Our findings support that radiation-induced collagen chain fragmentation of cortical bone is radiation dose-dependent within a clinically relevant dose range of 0–25 kGy, whereas the crosslinks examined did not increase in a dose-dependent manner. Radiation-induced collagen chain fragmentation is likely to be the main cause of dose-dependent losses in fatigue crack propagation resistance of cortical bone given that increases in collagen chain fragmentation coincide with reductions in fatigue crack propagation resistance. Crosslinking may also contribute to radiation-induced reductions in fatigue crack propagation with any amount of radiation at or above 10 kGy by influencing the extrinsic toughening mechanisms of cortical bone that blunt crack growth, such as crack-tip shielding and ligament bridging, but crosslinking alone does not explain the radiation dose-dependence of notched fatigue resistance. While the standard radiation dose for sterilization of cortical bone tissue historically has been allocated as 25 kGy or higher, radiation doses in the range of 10–15 kGy have been shown to provide acceptable sterility assurance (Nguyen et al. 2007b, 2013). Given the radiation dose-dependency of collagen chain fragmentation and its detrimental effect on notched fatigue resistance, decreasing the sterilization radiation dose to the lowest effective dose could improve high-cycle and notched fatigue resistance of sterilized cortical bone allografts by mitigating the accumulation of breakage of collagen molecules into smaller polypeptides.
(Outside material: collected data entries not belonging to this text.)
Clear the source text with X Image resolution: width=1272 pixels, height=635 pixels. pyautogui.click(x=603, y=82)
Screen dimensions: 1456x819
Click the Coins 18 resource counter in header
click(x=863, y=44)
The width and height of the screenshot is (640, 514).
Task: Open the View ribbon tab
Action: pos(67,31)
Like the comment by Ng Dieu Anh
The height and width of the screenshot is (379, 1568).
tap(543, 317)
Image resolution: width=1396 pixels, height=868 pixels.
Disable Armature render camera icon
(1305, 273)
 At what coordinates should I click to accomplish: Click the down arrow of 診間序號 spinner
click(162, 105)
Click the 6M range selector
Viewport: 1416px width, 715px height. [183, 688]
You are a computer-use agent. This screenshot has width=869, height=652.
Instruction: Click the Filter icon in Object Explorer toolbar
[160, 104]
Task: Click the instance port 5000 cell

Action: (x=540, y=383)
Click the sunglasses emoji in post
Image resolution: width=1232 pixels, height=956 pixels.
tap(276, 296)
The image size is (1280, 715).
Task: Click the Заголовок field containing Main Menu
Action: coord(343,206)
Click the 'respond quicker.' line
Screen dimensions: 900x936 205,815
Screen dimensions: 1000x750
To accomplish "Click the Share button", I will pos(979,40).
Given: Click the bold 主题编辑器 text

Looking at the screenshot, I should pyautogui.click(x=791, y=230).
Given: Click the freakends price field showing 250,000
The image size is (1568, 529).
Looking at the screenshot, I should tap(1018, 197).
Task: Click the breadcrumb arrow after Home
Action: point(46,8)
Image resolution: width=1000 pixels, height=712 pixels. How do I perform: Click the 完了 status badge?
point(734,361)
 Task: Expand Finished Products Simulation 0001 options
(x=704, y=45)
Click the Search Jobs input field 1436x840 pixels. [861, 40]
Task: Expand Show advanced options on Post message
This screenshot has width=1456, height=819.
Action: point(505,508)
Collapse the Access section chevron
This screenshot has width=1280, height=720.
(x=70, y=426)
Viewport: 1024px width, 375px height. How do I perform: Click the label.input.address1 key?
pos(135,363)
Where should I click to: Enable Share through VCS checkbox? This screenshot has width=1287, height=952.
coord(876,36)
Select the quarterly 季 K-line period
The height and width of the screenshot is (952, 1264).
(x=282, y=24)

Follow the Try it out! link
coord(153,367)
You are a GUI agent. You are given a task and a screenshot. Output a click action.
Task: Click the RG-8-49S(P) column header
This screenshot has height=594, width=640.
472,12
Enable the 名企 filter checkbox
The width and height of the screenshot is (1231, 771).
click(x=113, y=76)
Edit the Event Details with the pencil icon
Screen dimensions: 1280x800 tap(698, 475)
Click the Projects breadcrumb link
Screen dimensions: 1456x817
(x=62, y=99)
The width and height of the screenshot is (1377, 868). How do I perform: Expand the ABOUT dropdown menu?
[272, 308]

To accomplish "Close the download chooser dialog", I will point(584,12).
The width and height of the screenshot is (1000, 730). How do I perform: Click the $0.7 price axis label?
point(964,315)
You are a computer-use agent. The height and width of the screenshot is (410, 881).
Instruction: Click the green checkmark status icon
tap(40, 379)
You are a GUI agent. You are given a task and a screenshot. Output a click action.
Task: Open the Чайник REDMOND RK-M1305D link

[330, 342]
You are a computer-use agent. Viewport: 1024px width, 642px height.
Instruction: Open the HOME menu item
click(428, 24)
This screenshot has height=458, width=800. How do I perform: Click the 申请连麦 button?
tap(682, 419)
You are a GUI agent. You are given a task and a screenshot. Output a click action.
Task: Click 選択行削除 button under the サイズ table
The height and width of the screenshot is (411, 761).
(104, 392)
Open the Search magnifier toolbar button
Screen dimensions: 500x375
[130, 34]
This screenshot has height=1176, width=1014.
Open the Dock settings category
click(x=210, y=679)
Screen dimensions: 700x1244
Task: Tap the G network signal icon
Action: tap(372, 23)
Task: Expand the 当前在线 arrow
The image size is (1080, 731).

Further studies to examine the dose-dependent effects of radiation-induced collagen chain fragmentation and crosslinking on fatigue resistance within a lower dose range of 0–15 kGy may be valuable. Understanding the dose-dependency of these biological mechanisms and their relationship to fatigue life within a lower dose range could potentially provide evidence to support novel sterilization methods and suggested doses for sterilization to both provide acceptable sterility and extend the fatigue life of cortical bone allografts.